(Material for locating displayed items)
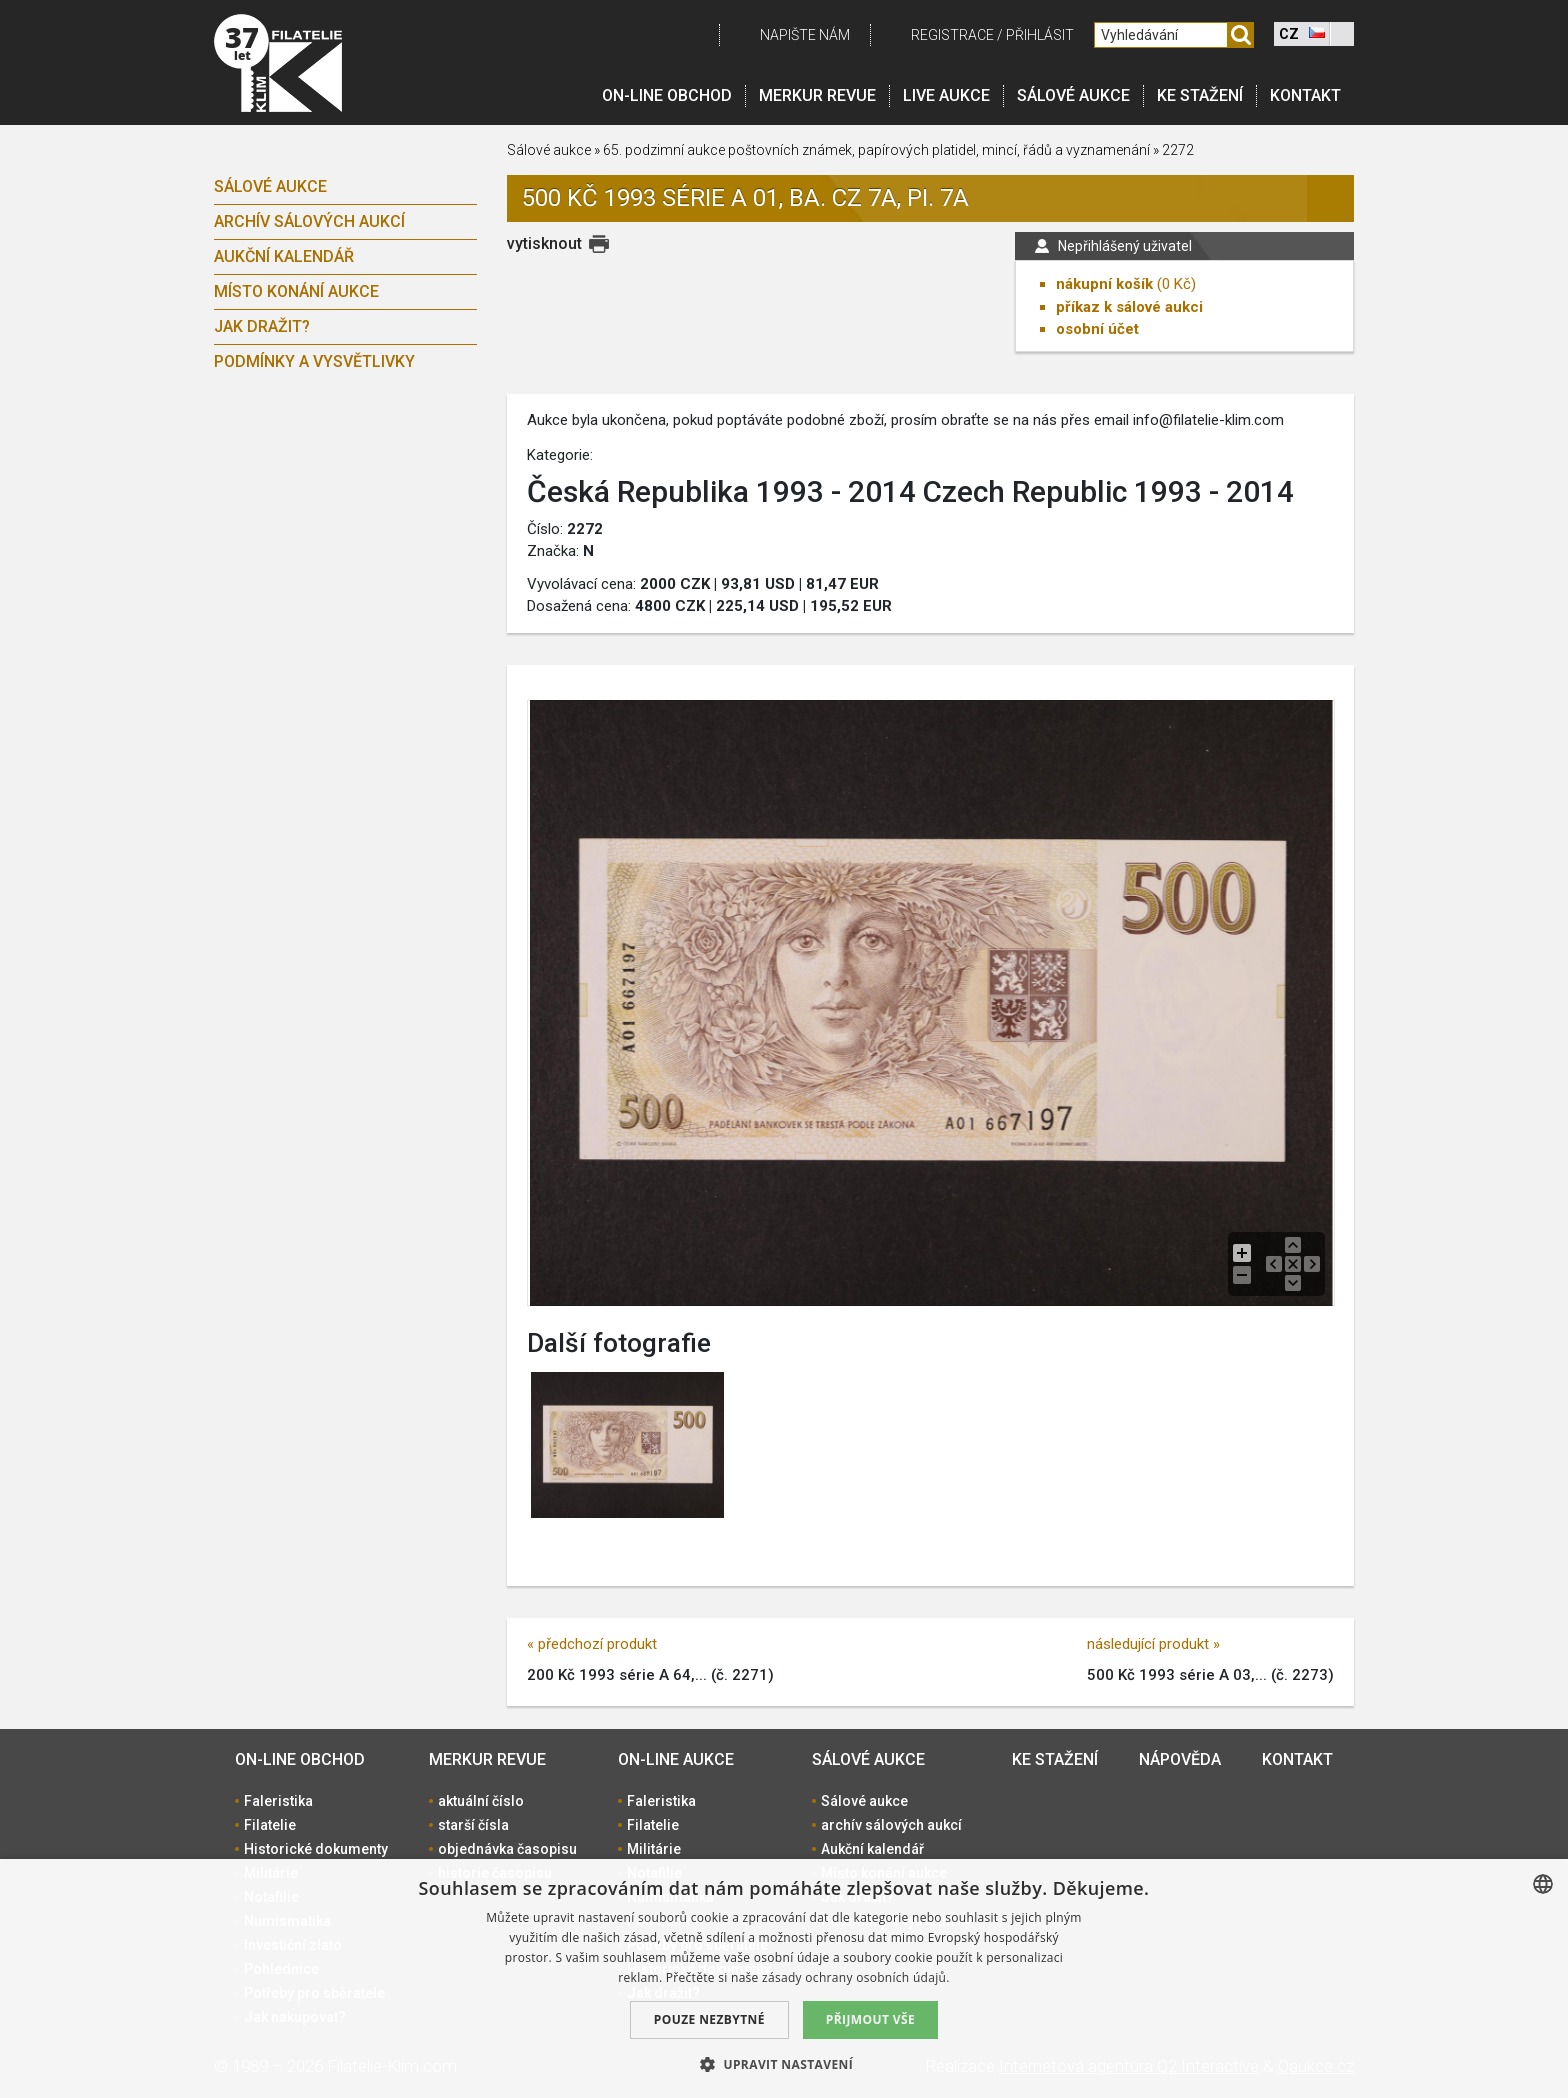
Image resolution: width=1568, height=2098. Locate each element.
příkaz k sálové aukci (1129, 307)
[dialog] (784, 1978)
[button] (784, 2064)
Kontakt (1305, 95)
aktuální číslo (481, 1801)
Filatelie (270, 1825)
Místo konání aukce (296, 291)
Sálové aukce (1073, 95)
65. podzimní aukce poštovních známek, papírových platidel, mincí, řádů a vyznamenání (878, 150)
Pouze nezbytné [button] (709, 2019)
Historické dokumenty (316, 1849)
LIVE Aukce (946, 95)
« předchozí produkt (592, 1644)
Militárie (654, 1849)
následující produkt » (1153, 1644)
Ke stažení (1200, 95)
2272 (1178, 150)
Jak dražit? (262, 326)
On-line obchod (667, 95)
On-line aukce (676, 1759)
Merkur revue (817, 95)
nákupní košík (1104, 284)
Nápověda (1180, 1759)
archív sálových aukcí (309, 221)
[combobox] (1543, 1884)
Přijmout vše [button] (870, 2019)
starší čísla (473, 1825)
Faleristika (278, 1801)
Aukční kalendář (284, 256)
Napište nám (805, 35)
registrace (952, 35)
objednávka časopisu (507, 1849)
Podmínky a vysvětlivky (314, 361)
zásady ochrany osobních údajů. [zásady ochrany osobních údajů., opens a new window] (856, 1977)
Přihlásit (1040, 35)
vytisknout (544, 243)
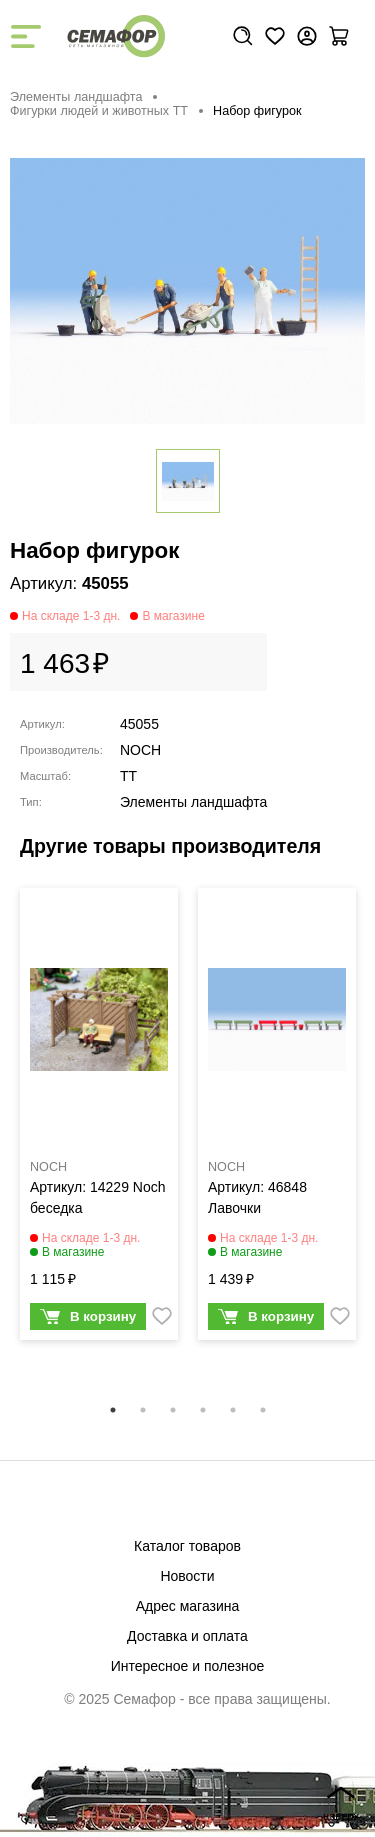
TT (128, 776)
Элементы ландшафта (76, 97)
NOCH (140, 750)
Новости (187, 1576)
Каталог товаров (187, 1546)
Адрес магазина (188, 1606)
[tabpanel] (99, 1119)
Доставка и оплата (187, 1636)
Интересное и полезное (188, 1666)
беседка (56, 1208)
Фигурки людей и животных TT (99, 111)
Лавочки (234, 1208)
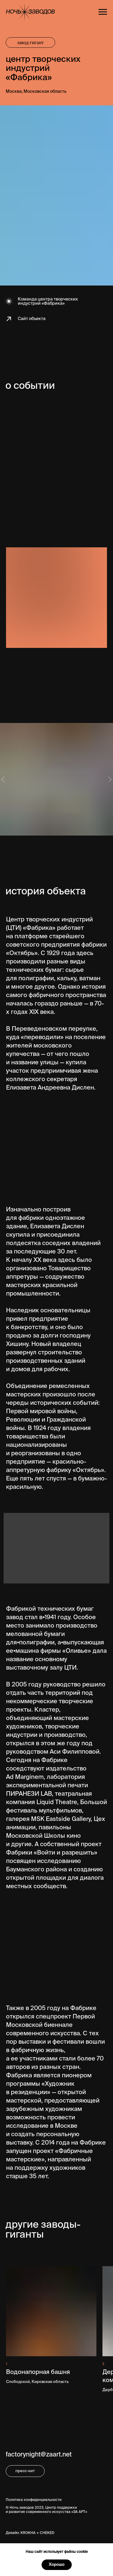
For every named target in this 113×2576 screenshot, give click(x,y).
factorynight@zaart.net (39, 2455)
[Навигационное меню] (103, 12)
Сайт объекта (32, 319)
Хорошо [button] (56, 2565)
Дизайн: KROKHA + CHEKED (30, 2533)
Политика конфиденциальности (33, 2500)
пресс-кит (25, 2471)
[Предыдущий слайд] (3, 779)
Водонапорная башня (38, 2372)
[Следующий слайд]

**STATED TASK**.
Present the lines from the start of the material through the line containing "Адрес магазина (188, 1606)", inclusive, as a Markdown table with the columns "No." and "Line", skipping blank lines and leaving out the pictures.

**TASK OUTPUT**.
| No. | Line |
|---|---|
| 1 | Image resolution: width=1568, height=2098. Locate each element. |
| 2 | příkaz k sálové aukci (1129, 307) |
| 3 | [dialog] (784, 1978) |
| 4 | [button] (784, 2064) |
| 5 | Kontakt (1305, 95) |
| 6 | aktuální číslo (481, 1801) |
| 7 | Filatelie (270, 1825) |
| 8 | Místo konání aukce (296, 291) |
| 9 | Sálové aukce (1073, 95) |
| 10 | 65. podzimní aukce poštovních známek, papírových platidel, mincí, řádů a vyznamenání (878, 150) |
| 11 | Pouze nezbytné [button] (709, 2019) |
| 12 | Historické dokumenty (316, 1849) |
| 13 | LIVE Aukce (946, 95) |
| 14 | « předchozí produkt (592, 1644) |
| 15 | Militárie (654, 1849) |
| 16 | následující produkt » (1153, 1644) |
| 17 | Ke stažení (1200, 95) |
| 18 | 2272 (1178, 150) |
| 19 | Jak dražit? (262, 326) |
| 20 | On-line obchod (667, 95) |
| 21 | On-line aukce (676, 1759) |
| 22 | Merkur revue (817, 95) |
| 23 | nákupní košík (1104, 284) |
| 24 | Nápověda (1180, 1759) |
| 25 | archív sálových aukcí (309, 221) |
| 26 | [combobox] (1543, 1884) |
| 27 | Přijmout vše [button] (870, 2019) |
| 28 | starší čísla (473, 1825) |
| 29 | Faleristika (278, 1801) |
| 30 | Aukční kalendář (284, 256) |
| 31 | Napište nám (805, 35) |
| 32 | registrace (952, 35) |
| 33 | objednávka časopisu (507, 1849) |
| 34 | Podmínky a vysvětlivky (314, 361) |
| 35 | zásady ochrany osobních údajů. [zásady ochrany osobních údajů., opens a new window] (856, 1977) |
| 36 | Přihlásit (1040, 35) |
| 37 | vytisknout (544, 243) |
| 38 | TT (128, 776) |
| 39 | Элементы ландшафта (76, 97) |
| 40 | NOCH (140, 750) |
| 41 | Новости (187, 1576) |
| 42 | Каталог товаров (187, 1546) |
| 43 | Адрес магазина (188, 1606) |